Does money buy happiness?

From http://www.flickr.com/photos/greggoconnell/

If you’re like me, you feel moral compulsion to say “No, money does not buy happiness.” Yet, if you’re like me, you secretly believe that there is some kind of connection between financial resources and emotional well-being. You can remember times when you spent money and the result was happiness.  But you probably don’t want to admit this in public.

A recent column in the New York Times explores surprising connections between money and happiness. In “Don’t Indulge. Be Happy,” authors Elizabeth Dunn (assoc. prof. of psychology, University of British Columbia) and Michael Norton (assoc. prof. of business admin., Harvard Business School) begin by acknowledging our cultural inclination to associate more money with more happiness. They also recognize our tendency to minimize the relationship of money and happiness. So what are the facts?

It turns out that those who make $75,000 a year have what they need to be happy in our society.

The catch is that additional income doesn’t buy us any additional happiness on a typical day once we reach that comfortable standard. The magic number that defines this “comfortable standard” varies across individuals and countries, but in the United States, it seems to fall somewhere around $75,000. Using Gallup data collected from almost half a million Americans, researchers at Princeton found that higher household incomes were associated with better moods on a daily basis — but the beneficial effects of money tapered off entirely after the $75,000 mark.

Moreover, the money we make over a certain baseline contributes relatively little to our overall happiness:

In research we conducted with a national sample of Americans, people thought that their life satisfaction would double if they made $55,000 instead of $25,000: more than twice as much money, twice as much happiness. But our data showed that people who earned $55,000 were just 9 percent more satisfied than those making $25,000. Nine percent beats zero percent, but it’s still kind of a letdown when you were expecting a 100 percent return.

Dunn and Norton go on to explain that spending money on ourselves is not nearly as productive of happiness as we might suppose. “We usually think of having more money as allowing us to buy more and more of the stuff we like for ourselves, from bigger houses to fancier cars to better wine to more finely pixilated televisions. But these typical spending tendencies — buying more, and buying for ourselves — are ineffective at turning money into happiness.”

Moreover, the more we spend on ourselves, the more we indulge and overindulge, the less we enjoy that which we think will give us happiness. Dunn and Norton suggest, ironically, that New York mayor Michael Bloomberg’s proposal to ban giant sodas might actually increase the pleasure of soda drinkers. Go figure!

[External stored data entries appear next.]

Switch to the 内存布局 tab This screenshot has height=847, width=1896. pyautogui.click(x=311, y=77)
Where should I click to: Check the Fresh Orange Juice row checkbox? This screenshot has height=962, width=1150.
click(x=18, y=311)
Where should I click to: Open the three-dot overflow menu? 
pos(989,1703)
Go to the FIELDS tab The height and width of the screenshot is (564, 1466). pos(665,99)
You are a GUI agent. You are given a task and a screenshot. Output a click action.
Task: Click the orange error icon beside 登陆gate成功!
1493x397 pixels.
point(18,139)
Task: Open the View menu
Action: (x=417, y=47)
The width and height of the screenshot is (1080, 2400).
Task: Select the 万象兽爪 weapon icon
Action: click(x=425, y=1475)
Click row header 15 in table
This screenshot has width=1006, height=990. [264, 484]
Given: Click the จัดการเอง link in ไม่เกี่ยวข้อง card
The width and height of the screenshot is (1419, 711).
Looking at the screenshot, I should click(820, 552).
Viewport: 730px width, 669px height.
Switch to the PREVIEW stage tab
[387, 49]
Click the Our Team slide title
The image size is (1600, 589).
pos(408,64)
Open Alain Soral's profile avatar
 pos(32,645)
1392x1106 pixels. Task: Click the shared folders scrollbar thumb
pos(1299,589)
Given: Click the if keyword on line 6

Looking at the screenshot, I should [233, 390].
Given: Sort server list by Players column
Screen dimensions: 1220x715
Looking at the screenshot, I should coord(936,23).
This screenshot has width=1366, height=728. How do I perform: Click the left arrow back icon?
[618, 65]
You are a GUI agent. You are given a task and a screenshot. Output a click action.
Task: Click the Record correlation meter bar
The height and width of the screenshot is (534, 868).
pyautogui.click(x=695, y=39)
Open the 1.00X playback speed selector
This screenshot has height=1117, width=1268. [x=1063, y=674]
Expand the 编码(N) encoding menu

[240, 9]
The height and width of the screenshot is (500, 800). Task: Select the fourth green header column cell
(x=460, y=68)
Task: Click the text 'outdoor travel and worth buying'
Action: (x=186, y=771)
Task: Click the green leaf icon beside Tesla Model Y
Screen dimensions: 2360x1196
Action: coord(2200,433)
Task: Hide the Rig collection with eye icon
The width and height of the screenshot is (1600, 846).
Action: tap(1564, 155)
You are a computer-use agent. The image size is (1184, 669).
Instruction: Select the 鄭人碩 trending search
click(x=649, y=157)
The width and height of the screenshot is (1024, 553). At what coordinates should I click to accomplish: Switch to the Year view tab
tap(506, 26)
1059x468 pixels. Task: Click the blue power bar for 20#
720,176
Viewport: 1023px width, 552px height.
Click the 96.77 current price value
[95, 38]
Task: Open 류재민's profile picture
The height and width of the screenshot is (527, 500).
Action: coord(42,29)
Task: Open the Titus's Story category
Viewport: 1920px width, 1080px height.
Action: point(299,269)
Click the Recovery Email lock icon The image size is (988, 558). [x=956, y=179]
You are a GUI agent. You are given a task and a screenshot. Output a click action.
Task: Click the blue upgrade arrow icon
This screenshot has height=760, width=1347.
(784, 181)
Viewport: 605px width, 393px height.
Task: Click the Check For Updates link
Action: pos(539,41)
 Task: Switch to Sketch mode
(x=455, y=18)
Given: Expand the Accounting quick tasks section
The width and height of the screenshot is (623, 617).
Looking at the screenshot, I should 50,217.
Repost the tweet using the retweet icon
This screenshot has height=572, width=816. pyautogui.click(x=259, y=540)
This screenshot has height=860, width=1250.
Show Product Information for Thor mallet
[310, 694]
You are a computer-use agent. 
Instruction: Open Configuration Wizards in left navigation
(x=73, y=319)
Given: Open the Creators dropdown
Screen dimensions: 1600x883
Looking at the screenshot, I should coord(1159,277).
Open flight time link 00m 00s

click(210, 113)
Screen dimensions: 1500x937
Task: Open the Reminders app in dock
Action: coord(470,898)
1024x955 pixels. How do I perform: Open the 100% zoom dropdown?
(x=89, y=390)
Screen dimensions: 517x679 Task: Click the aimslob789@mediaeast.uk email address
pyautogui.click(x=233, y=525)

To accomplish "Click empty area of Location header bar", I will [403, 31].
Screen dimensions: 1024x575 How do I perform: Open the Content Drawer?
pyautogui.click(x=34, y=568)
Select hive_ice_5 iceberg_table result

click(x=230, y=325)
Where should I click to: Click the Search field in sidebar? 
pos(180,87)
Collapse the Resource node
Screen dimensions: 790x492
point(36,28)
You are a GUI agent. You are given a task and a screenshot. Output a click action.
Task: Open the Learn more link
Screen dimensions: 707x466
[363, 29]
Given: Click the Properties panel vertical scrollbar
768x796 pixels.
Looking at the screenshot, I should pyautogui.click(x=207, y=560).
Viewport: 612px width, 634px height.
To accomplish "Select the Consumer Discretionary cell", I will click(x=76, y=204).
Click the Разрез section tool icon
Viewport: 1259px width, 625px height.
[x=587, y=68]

Finally, Dunn and Norton argue that one of the best ways to produce happiness through spending money is by spending it on others: “And in countries from Canada to India to South Africa, we find that people are happier when they spend money on others rather than on themselves.” By indulging ourselves less and giving generously, we actually increase our happiness, not to mention the well-being of others.

So, does money buy happiness? Perhaps it does, if you give it away.